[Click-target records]
━━━━━━━━━━
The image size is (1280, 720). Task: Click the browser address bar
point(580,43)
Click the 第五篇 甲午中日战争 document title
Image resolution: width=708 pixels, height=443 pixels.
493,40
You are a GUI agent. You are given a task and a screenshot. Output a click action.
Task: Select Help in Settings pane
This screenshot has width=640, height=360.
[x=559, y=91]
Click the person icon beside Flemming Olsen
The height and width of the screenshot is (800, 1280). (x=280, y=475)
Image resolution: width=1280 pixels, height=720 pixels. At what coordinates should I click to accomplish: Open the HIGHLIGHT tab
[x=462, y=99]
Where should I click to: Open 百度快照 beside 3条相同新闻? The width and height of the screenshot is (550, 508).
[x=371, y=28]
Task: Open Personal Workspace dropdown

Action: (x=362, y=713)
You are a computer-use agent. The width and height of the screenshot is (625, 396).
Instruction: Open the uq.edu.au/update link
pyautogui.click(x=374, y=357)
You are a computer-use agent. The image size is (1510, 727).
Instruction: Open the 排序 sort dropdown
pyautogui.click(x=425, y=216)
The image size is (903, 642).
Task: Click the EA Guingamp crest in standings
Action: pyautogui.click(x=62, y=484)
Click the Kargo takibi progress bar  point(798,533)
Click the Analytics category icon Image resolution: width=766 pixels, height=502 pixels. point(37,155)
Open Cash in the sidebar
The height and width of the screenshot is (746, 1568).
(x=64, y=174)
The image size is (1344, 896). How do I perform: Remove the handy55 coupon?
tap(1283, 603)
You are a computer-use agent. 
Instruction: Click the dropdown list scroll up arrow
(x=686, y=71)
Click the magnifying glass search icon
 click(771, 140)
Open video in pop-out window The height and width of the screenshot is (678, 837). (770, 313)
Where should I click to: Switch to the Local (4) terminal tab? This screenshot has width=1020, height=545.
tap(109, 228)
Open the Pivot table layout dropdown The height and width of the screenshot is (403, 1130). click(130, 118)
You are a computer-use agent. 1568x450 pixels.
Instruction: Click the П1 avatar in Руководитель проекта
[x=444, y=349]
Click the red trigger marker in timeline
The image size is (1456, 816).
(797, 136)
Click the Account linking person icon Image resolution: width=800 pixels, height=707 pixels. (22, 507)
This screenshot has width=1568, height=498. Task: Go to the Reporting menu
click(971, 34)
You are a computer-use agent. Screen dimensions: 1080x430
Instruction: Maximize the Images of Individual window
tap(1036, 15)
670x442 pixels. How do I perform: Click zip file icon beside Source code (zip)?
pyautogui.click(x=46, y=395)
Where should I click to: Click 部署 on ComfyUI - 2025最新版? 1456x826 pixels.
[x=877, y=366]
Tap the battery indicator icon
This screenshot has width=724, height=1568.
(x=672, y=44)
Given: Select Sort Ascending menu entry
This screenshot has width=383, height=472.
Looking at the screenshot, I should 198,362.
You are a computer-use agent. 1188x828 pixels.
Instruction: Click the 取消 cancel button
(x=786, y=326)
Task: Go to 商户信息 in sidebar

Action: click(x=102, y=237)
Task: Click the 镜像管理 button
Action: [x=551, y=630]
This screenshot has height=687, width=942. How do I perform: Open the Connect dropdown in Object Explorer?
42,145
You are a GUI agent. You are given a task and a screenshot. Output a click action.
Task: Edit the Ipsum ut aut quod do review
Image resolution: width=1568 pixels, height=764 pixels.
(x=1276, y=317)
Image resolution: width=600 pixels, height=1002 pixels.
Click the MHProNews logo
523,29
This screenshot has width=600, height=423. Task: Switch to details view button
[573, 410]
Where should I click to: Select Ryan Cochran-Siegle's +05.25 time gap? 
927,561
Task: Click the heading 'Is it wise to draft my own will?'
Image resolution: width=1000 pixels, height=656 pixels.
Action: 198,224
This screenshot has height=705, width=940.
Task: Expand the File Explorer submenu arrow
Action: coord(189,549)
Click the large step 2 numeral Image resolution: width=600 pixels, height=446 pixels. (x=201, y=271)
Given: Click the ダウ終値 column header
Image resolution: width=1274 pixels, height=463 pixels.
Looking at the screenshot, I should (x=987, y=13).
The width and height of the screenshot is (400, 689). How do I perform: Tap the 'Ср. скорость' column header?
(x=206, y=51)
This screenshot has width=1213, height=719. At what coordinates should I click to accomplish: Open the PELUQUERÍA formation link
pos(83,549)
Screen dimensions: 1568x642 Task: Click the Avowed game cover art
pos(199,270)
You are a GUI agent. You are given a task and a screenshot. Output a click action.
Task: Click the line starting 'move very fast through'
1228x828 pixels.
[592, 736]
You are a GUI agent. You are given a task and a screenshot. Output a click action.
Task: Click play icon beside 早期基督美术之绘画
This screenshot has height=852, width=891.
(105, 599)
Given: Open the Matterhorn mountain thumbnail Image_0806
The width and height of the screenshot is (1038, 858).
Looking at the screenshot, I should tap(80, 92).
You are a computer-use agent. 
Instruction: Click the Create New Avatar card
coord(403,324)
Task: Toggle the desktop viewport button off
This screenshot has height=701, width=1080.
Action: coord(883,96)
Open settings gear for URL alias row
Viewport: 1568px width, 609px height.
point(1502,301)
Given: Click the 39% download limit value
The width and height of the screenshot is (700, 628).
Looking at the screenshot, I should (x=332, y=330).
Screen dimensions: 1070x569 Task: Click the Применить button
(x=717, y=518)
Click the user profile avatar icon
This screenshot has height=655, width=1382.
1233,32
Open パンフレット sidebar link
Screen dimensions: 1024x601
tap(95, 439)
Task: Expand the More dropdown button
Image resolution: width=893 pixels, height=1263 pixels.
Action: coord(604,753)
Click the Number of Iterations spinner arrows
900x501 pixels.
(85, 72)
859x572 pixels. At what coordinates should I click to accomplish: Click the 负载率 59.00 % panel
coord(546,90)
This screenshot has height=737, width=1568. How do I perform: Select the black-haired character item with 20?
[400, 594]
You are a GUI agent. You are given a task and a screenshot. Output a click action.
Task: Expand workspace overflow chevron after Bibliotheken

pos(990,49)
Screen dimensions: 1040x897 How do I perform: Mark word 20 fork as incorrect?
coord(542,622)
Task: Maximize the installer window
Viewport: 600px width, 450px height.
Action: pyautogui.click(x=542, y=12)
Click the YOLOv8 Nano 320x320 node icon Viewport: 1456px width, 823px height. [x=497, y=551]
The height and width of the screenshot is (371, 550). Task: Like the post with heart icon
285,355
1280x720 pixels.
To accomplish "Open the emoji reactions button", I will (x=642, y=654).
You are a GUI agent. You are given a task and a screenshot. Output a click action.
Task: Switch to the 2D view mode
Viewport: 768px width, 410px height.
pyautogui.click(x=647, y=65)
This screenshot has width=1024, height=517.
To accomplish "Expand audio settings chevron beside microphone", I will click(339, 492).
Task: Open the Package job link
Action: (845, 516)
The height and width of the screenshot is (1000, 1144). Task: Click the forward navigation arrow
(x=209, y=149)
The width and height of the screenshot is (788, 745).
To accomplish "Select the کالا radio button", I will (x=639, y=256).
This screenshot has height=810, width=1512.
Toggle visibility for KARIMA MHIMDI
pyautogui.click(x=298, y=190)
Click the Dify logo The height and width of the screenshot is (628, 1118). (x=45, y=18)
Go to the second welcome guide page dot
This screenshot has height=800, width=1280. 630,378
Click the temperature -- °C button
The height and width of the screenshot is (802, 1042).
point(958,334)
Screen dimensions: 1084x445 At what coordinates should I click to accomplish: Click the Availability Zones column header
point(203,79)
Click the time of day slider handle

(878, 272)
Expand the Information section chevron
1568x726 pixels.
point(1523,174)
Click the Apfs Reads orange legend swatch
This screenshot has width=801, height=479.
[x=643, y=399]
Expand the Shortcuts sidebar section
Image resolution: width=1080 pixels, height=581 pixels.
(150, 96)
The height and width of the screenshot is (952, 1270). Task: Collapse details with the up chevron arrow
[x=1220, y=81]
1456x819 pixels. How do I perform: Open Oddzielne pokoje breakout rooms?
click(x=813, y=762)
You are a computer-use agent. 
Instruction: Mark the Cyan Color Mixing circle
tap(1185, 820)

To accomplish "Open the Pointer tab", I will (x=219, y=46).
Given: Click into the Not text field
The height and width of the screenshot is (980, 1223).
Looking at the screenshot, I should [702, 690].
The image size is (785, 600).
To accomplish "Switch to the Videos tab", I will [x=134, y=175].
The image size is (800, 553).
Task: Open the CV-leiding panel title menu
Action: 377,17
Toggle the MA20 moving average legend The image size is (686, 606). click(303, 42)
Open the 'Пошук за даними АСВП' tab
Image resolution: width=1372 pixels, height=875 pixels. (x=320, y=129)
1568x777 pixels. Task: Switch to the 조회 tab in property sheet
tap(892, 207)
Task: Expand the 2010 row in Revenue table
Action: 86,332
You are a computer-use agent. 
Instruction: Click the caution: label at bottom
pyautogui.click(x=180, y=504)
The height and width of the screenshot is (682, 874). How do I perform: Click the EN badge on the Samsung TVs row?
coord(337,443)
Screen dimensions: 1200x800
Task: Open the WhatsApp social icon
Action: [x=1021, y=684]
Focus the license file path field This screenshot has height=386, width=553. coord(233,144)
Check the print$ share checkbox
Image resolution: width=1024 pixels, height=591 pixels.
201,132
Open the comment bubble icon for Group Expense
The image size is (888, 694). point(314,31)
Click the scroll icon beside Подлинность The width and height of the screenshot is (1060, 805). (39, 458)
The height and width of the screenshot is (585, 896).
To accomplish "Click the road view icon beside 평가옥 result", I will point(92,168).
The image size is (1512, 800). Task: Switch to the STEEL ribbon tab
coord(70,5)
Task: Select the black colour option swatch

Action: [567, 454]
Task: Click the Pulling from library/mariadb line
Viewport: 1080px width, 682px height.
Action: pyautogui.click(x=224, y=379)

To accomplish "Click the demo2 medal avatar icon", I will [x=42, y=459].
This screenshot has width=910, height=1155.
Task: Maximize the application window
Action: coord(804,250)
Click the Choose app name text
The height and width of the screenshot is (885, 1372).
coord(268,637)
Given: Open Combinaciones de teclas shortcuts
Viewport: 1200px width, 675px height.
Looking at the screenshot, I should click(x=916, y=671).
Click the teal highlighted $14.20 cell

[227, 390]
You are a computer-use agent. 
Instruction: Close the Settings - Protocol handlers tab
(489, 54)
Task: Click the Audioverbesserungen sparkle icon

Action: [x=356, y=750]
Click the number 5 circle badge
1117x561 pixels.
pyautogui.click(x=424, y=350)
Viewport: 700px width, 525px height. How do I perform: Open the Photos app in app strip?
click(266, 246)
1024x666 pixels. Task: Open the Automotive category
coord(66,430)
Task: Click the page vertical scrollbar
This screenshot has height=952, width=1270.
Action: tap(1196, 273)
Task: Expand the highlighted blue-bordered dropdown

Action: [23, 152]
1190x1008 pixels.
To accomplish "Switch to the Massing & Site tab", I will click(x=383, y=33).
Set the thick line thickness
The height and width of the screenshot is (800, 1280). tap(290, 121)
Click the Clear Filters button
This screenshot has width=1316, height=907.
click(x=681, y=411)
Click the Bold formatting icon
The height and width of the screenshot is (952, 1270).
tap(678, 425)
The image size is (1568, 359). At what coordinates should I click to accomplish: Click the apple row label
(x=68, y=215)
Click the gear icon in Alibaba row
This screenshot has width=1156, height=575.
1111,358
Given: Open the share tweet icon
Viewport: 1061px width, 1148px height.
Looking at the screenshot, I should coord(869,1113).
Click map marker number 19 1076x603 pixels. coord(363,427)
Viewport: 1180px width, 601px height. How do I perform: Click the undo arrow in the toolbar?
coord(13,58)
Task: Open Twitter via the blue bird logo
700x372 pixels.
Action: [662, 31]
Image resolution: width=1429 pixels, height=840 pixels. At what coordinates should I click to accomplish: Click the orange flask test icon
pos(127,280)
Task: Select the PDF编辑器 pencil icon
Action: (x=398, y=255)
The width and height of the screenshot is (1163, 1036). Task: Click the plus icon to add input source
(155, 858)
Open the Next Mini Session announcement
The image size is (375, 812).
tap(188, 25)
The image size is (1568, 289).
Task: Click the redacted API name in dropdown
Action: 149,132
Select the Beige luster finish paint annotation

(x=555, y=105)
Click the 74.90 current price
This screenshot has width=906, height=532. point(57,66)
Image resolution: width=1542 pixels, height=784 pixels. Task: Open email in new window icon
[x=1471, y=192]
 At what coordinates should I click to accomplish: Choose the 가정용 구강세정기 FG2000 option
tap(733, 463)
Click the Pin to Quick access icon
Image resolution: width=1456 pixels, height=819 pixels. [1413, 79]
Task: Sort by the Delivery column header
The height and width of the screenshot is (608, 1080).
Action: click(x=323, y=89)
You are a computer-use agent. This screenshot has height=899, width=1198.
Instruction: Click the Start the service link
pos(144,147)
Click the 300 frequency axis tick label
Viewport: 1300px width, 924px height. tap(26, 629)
━━━━━━━━━━
The request: Rewrite the records starting at the line containing "670x442 pixels. How" and ending after the line containing "(x=672, y=44)", with "zip file icon" changed to "archive icon" and nothing else altered. Give only those lines.

Correct response:
670x442 pixels. How do I perform: Click archive icon beside Source code (zip)?
pyautogui.click(x=46, y=395)
Where should I click to: Click 部署 on ComfyUI - 2025最新版? 1456x826 pixels.
[x=877, y=366]
Tap the battery indicator icon
This screenshot has width=724, height=1568.
(x=672, y=44)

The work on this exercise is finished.